■ **INPUT DATA**:
= = =

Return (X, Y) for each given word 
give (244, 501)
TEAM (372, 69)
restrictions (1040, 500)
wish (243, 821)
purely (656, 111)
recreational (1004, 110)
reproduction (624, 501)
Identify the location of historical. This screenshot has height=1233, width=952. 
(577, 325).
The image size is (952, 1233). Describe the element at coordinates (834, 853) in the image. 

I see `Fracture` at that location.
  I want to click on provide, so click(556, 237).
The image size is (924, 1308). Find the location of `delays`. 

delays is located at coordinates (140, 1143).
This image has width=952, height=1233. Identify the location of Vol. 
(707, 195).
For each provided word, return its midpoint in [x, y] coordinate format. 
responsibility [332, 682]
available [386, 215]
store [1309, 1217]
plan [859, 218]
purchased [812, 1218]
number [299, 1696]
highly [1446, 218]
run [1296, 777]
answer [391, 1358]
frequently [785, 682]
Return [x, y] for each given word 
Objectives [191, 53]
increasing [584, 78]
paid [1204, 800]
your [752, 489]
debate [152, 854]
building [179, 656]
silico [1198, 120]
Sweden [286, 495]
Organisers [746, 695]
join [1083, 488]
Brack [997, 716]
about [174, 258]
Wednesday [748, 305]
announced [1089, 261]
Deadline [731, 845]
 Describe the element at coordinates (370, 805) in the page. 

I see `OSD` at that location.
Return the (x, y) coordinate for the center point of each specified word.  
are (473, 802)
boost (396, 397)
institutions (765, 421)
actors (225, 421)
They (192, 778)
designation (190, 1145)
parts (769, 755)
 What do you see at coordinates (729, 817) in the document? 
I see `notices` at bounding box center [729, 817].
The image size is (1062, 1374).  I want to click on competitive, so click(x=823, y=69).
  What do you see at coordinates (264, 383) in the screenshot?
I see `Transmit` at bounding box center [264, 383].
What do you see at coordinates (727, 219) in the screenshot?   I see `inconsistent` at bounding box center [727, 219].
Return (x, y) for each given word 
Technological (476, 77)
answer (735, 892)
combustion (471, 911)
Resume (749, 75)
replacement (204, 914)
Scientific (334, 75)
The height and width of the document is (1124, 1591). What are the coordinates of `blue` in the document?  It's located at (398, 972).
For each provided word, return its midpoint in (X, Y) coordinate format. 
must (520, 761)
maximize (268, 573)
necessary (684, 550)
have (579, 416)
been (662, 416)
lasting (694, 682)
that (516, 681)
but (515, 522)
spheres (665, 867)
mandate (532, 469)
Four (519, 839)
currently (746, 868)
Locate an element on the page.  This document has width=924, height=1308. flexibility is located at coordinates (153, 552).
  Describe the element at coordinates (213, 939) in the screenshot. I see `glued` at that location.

= = =

■ **WHAT YOU WILL DO**: Give back every line of the material above unchanged, in the same order and with the same spacing and punctuation.

■ **EXERCISE RESPONSE**:
Return (X, Y) for each given word 
give (244, 501)
TEAM (372, 69)
restrictions (1040, 500)
wish (243, 821)
purely (656, 111)
recreational (1004, 110)
reproduction (624, 501)
Identify the location of historical. This screenshot has height=1233, width=952. 
(577, 325).
The image size is (952, 1233). Describe the element at coordinates (834, 853) in the image. 

I see `Fracture` at that location.
  I want to click on provide, so click(556, 237).
The image size is (924, 1308). Find the location of `delays`. 

delays is located at coordinates (140, 1143).
This image has width=952, height=1233. Identify the location of Vol. 
(707, 195).
For each provided word, return its midpoint in [x, y] coordinate format. 
responsibility [332, 682]
available [386, 215]
store [1309, 1217]
plan [859, 218]
purchased [812, 1218]
number [299, 1696]
highly [1446, 218]
run [1296, 777]
answer [391, 1358]
frequently [785, 682]
Return [x, y] for each given word 
Objectives [191, 53]
increasing [584, 78]
paid [1204, 800]
your [752, 489]
debate [152, 854]
building [179, 656]
silico [1198, 120]
Sweden [286, 495]
Organisers [746, 695]
join [1083, 488]
Brack [997, 716]
about [174, 258]
Wednesday [748, 305]
announced [1089, 261]
Deadline [731, 845]
 Describe the element at coordinates (370, 805) in the page. 

I see `OSD` at that location.
Return the (x, y) coordinate for the center point of each specified word.  
are (473, 802)
boost (396, 397)
institutions (765, 421)
actors (225, 421)
They (192, 778)
designation (190, 1145)
parts (769, 755)
 What do you see at coordinates (729, 817) in the document? 
I see `notices` at bounding box center [729, 817].
The image size is (1062, 1374).  I want to click on competitive, so click(x=823, y=69).
  What do you see at coordinates (264, 383) in the screenshot?
I see `Transmit` at bounding box center [264, 383].
What do you see at coordinates (727, 219) in the screenshot?   I see `inconsistent` at bounding box center [727, 219].
Return (x, y) for each given word 
Technological (476, 77)
answer (735, 892)
combustion (471, 911)
Resume (749, 75)
replacement (204, 914)
Scientific (334, 75)
The height and width of the document is (1124, 1591). What are the coordinates of `blue` in the document?  It's located at (398, 972).
For each provided word, return its midpoint in (X, Y) coordinate format. 
must (520, 761)
maximize (268, 573)
necessary (684, 550)
have (579, 416)
been (662, 416)
lasting (694, 682)
that (516, 681)
but (515, 522)
spheres (665, 867)
mandate (532, 469)
Four (519, 839)
currently (746, 868)
Locate an element on the page.  This document has width=924, height=1308. flexibility is located at coordinates (153, 552).
  Describe the element at coordinates (213, 939) in the screenshot. I see `glued` at that location.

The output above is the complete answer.